北沢杏子のWeb連載
第173回 私と性教育――なぜ?に答える 2018年7月 |
東京都足立区立中学の「性教育」に都議・都教委が不当介入―
■はじめに
まず、現在の緊急課題として、目の前で起こった足立区立中学校の「性教育」に対する都議・都教委の「教育への不当介入」について述べようと思います。
■都議会議員、区立中学校の「性教育」に不当介入
2018年3月5日、卒業を目前に控えた東京都足立区立中学3年生対象の総合学習の時間に、教員たちが「性教育」の授業を行った。
高校生になると、予期せぬ妊娠や中絶が急増する現実を伝え、「子どもを産み育てられる状況になるまでは性交を避けるのがベスト」と強調した上で、コンドームは性感染症を防ぐには有効だが、避妊率は9割を切ること、正しい避妊の知識および人工妊娠中絶を受けられる「母体保護法」の法的期限(妊娠21週まで)も教えた。
この授業に対し、3月16日の都議会文教委員会で、古賀俊昭都議が「中学校学習指導要領にない性交、妊娠、避妊、中絶を教えることは問題だ!」と指摘。都教委の担当部長も「中学生の発達段階に合わない内容、指導だ」と断定し、都教委は区教委を通して授業内容を調査させ注意喚起する方針を決めた。
これに対し区教委の担当者は「10代の望まぬ妊娠や出産を防ぎ、貧困の連鎖を断ち切るためにも、授業は地域の実態に即して行われ、生徒と保護者のニーズに合ったものだ。性交や避妊の授業は、引き続き教える」と答え、授業を実施した中学校の校長も、「授業は自信を持ってやっている。自分やパートナーを大切にする内容であり、避妊法に触れるからといって“性交をしていい”とは教えていない。今後も授業を続ける」と断言した。

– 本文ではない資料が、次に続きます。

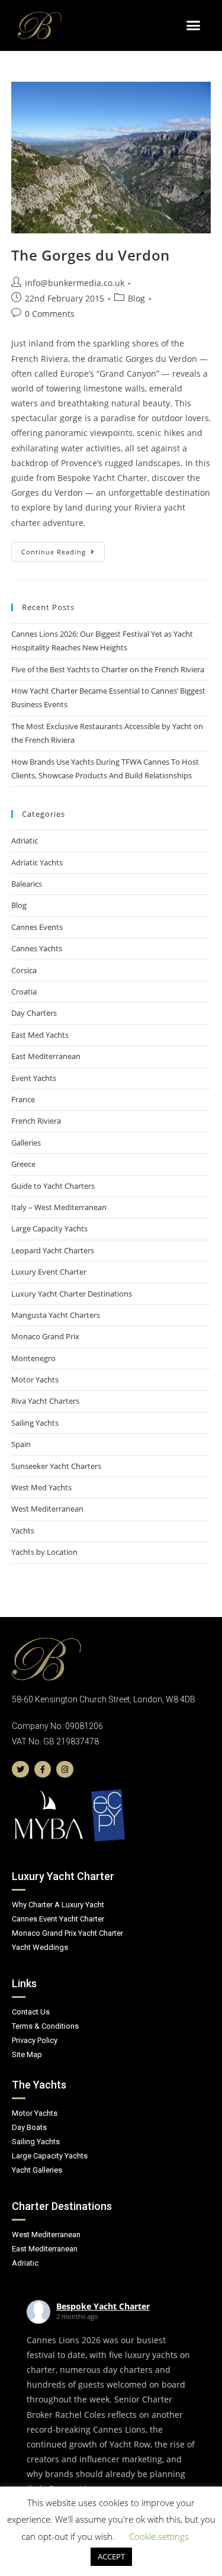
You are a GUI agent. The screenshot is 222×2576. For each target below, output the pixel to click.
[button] (193, 25)
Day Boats (29, 2127)
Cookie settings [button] (159, 2536)
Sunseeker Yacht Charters (56, 1466)
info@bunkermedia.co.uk (74, 282)
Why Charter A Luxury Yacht (58, 1904)
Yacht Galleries (37, 2170)
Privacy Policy (34, 2040)
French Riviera (36, 1120)
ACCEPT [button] (111, 2556)
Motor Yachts (35, 1379)
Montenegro (33, 1358)
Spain (21, 1444)
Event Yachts (33, 1078)
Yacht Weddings (40, 1947)
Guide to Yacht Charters (53, 1185)
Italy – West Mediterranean (59, 1207)
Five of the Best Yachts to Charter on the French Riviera (107, 669)
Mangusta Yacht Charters (55, 1315)
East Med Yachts (40, 1034)
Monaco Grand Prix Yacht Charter (67, 1933)
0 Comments (50, 313)
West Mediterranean (47, 1508)
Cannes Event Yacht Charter (58, 1918)
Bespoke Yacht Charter (103, 2306)
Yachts (22, 1530)
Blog (136, 298)
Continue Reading (63, 549)
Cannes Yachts (36, 948)
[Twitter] (20, 1769)
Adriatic (24, 840)
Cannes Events (37, 927)
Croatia (24, 991)
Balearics (26, 883)
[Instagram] (64, 1769)
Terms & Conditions (45, 2026)
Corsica (24, 970)
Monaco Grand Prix (45, 1336)
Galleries (26, 1142)
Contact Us (31, 2011)
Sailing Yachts (35, 1422)
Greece (23, 1164)
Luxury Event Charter (48, 1271)
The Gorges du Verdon (90, 255)
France (23, 1099)
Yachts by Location (44, 1552)
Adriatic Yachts (37, 862)
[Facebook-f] (43, 1769)
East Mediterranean (46, 1056)
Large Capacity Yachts (49, 1228)
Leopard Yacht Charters (52, 1250)
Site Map (27, 2054)
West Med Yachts (41, 1487)
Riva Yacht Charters (45, 1401)
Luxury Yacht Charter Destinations (71, 1293)
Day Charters (34, 1013)
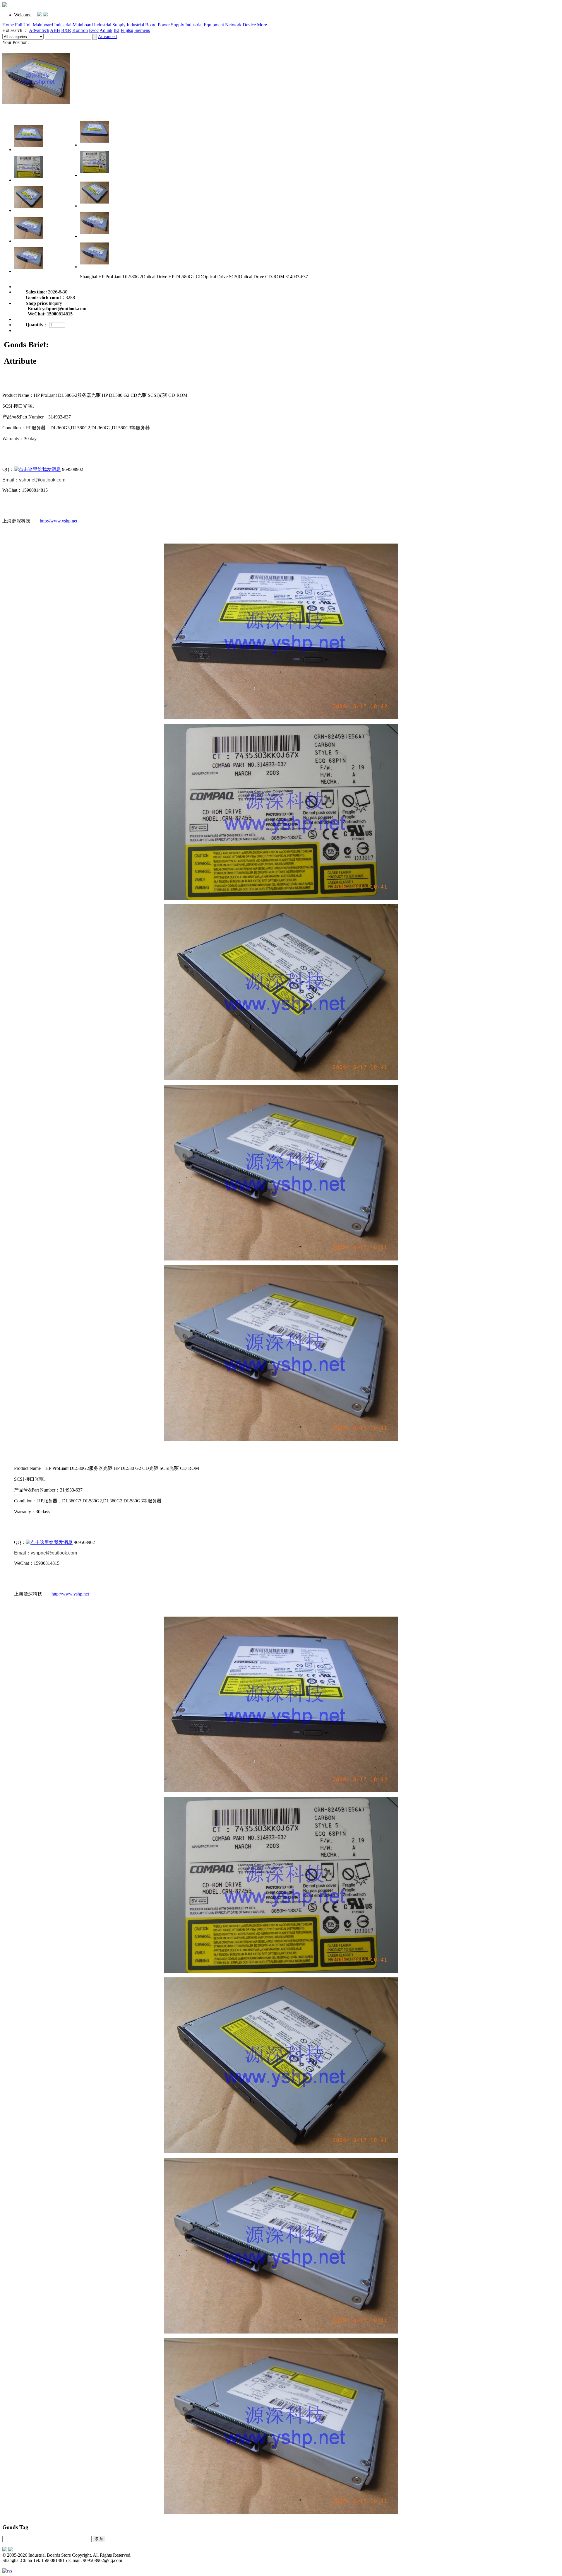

教育に対する「政治の不当介入」とのメディアからの批判に対して古賀都議は、「中学生の段階で性交や避妊を取り上げるべきではない。行政を監視するのが我々の役割りで、不当介入にはあたらない」と反論している。
■2003年 七生養護学校(現・特別支援学校)の「性教育」事件
そもそも「不適切な性教育!」と弾劾したこの古賀都議は、2003年、都立七生養護学校で行われていた性教育の授業を批判し、これを受けて都教委は、今回の足立区立中学校と同じく「教育への不当介入」を行ったのだった。
この「不当介入」をきっかけに、七生養護学校の教員29人と保護者2人の計31人が、2005年5月12日、遂に告訴に踏み切り、2013年11月28日の最高裁勝訴まで、8年半の闘いを展開する。
各メディアは、今回の足立区立中学への「政治の不当介入」は、2003年の七生事件と同じであり、都議の指弾も、それに応じた都教委の対応も同様だと報道している。
ここで、報道でたびたび出てくる七生養護学校の「こころとからだの学習」の目的と、裁判の経緯について記述しよう。
■七生養護学校が性教育を始めた理由
旧・七生養護学校は知的障害児が学ぶ学校で、隣接の七生福祉園(児童養護施設)の知的障害児がクラスの50〜70%を占めていた。特に施設から通ってくる児童・生徒は、幼児期からの虐待やネグレクトなど、さまざまな成育歴を抱えている子どもが少なくないため、自己肯定感が低く、特に思春期にさしかかると、児童・生徒間の性的問題行動が、しばしば暴発するのだった。
教職員たちは、この子どもたちに「いのちの大切さ」と思いやりの心、自己肯定感と「生きる力」を与えたいと考え、試行錯誤の末に行き着いたのが「性教育」だった。
特に高等部の生徒には、社会に出た後に困らないよう、性交・妊娠・避妊などの知識を身につけさせようと、さまざまな工夫を凝らした性教育を行ったのだ。